5. Nel caso di specie assume rilievo in tal senso il D.L. 20 marzo 2014, n. 36, convertito con modificazioni dalla L. 16 maggio 2014, n. 79 (in Gazz. Uff. n. 115 del 20 maggio 2014, Serie Generale), in vigore dal 21/5/2014, il cui art. 1, comma 24 ter (inserito in sede di conversione) così testualmente dispone: "All'art. 73 del testo unico delle leggi in materia di disciplina degli stupefacenti e sostanze psicotrope, prevenzione, cura e riabilitazione dei relativi stati di tossicodipendenza, di cui al D.P.R. 9 ottobre 1990, n. 309, e successive modificazioni, sono apportate le seguenti modificazioni:
a) il comma 5 è sostituito dal seguente:
"5. Salvo che il fatto costituisca più grave reato, chiunque commette uno dei fatti previsti dal presente articolo che, per i mezzi, la modalità o le circostanze dell'azione ovvero per la qualità e quantità delle sostanze, è di lieve entità, è punito con le pene della reclusione da sei mesi a quattro anni e della multa da Euro 1.032 a Euro 10.329".

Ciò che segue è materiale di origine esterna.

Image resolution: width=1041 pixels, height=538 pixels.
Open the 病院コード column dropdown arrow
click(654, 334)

Si tratta di norma che introduce, per i fatti di lieve entità previsti dal D.P.R. n. 309 del 1990, una pena edittale evidentemente più favorevole rispetto a quella che deve presumersi sia stata applicata dalla Corte territoriale dettata dal D.L. 23 dicembre 2013, n. 146 (convertito con modificazioni dalla L. 22 febbraio 2014, n. 10), il cui art. 2, comma 1, lett. a) aveva modificato il D.P.R. n. 309 del 1990, art. 73, comma 5, con un testo del seguente tenore: "Al
decreto del D.P.R. 9 ottobre 1990, n. 309 sono apportate le seguenti modificazioni:
a) all'art. 73, il comma 5 è sostituito dal seguente comma: "5. Salvo che il fatto costituisca più grave reato, chiunque commette uno dei fatti previsti dal presente articolo che, per i mezzi, la modalità o le circostanze dell'azione ovvero per la qualità e quantità delle sostanze, è di lieve entità, è punito con le pene della reclusione da uno a cinque anni e della multa da Euro 3.000 a Euro 26.000"".

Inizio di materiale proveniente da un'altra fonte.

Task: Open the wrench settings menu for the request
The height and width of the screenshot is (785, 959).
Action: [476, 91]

6. L'illegalità della pena comporta, secondo principi consolidati nella giurisprudenza di questa Corte, l'esclusione della validità dell'accordo siglato fra le parti del processo e ratificato dal giudice.
L'annullamento, peraltro, deve avvenire senza rinvio in quanto le parti del processo potranno o meno rinegoziare l'accordo su altre basi e, nel caso contrario, il procedimento dovrà proseguire con il rito ordinario (Sez. 3^, n. 1883 del 22/09/2011, dep. 18/01/2012, P.G. in proc. La Sala, Rv. 251796; Sez. 1^, n. 16766 del 7/04/2010, P.G. in proc. Ndiaye, Rv.246930; Sez. 5^, n. 1411 del 22/09/2006, P.G. in proc. Braidich e altro, Rv. 236033).

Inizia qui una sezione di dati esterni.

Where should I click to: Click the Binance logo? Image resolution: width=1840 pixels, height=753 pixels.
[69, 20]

Rimane ovviamente assorbito l'esame del secondo motivo di ricorso.
7. Annullata, dunque, senza rinvio, la pronuncia impugnata, si devono rimettere gli atti al Tribunale di Bergamo per l'ulteriore corso.
P.Q.M.
Annulla la impugnata sentenza senza rinvio e dispone trasmettersi gli atti al Tribunale di Bergamo per l'ulteriore corso.
Così deciso in Roma, il 9 ottobre 2014.